↓↓↓

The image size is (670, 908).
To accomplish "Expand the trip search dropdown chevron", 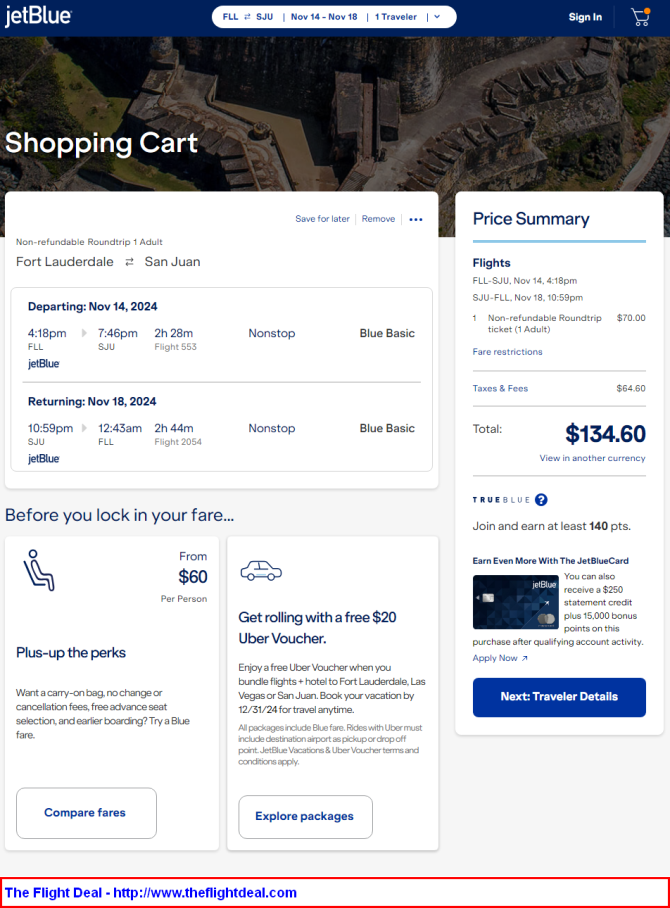I will pyautogui.click(x=437, y=17).
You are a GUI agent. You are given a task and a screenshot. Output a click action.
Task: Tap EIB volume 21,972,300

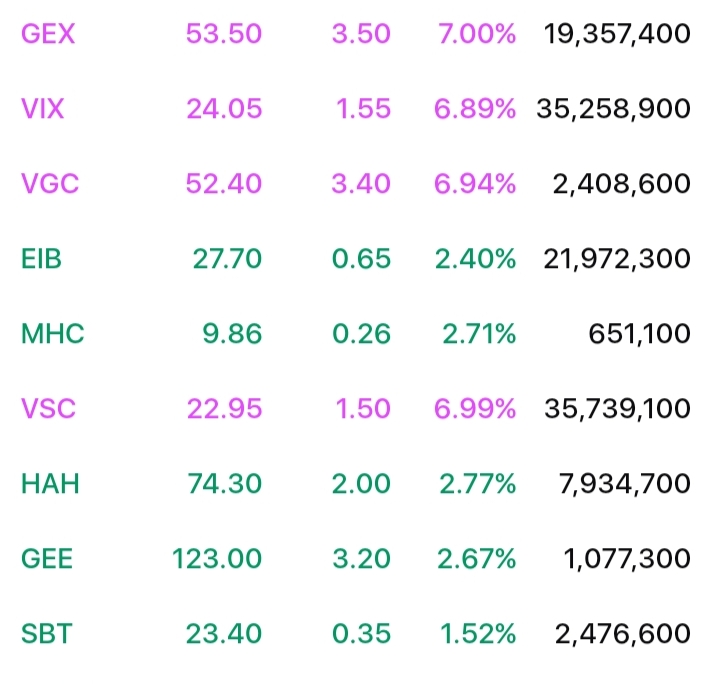pos(617,259)
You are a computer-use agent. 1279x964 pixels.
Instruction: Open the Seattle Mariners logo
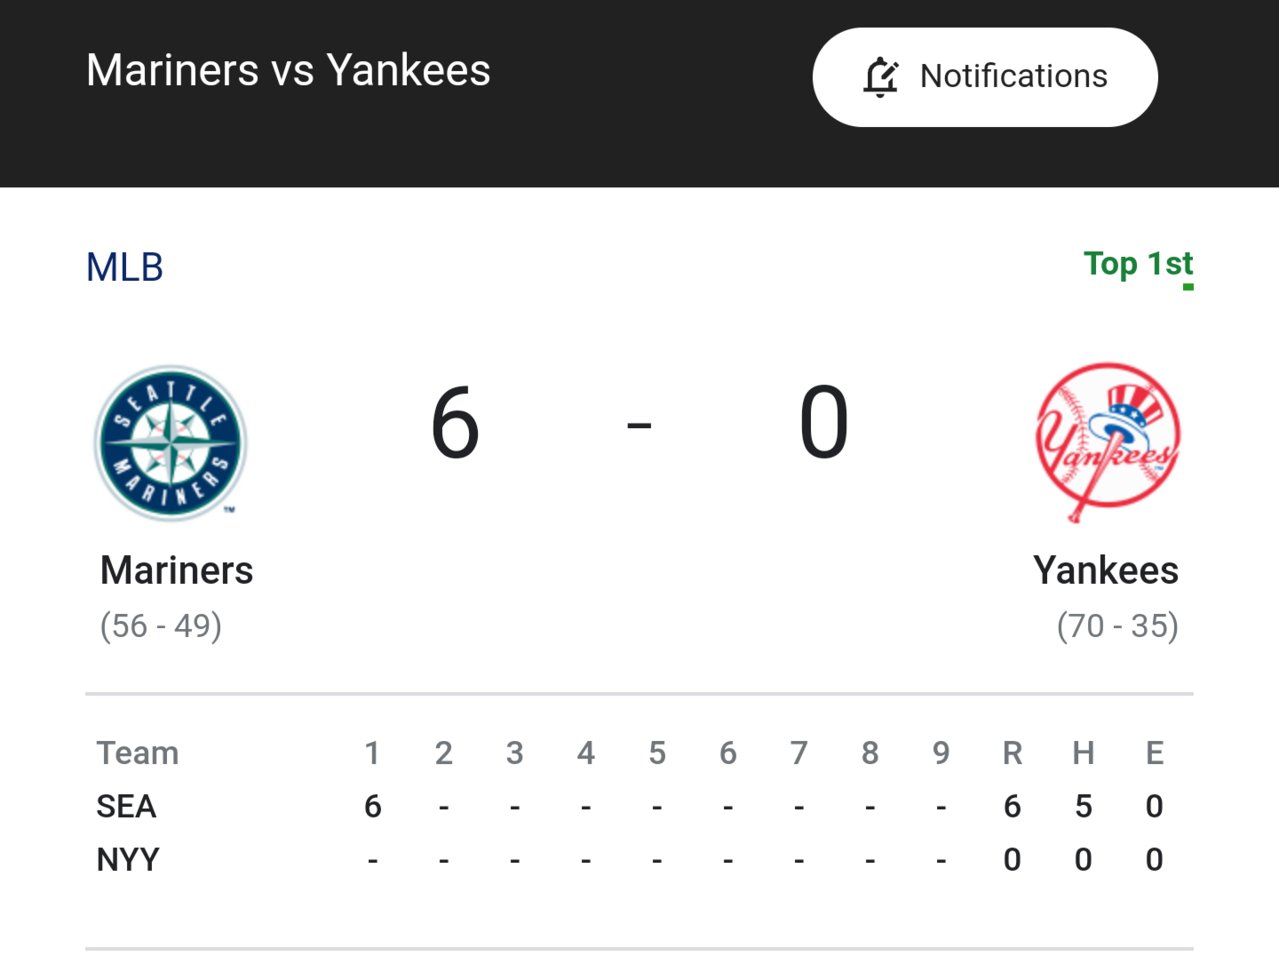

↑↑↑

WORK TO COMPLETE ->
Line by line, reproduce exactly the lines from the one containing "You are a computer-use" through the final line of the material, both included, leaving every picture out.

OUTPUT OF THE EXERCISE ->
You are a computer-use agent. 1279x964 pixels.
Instruction: Open the Seattle Mariners logo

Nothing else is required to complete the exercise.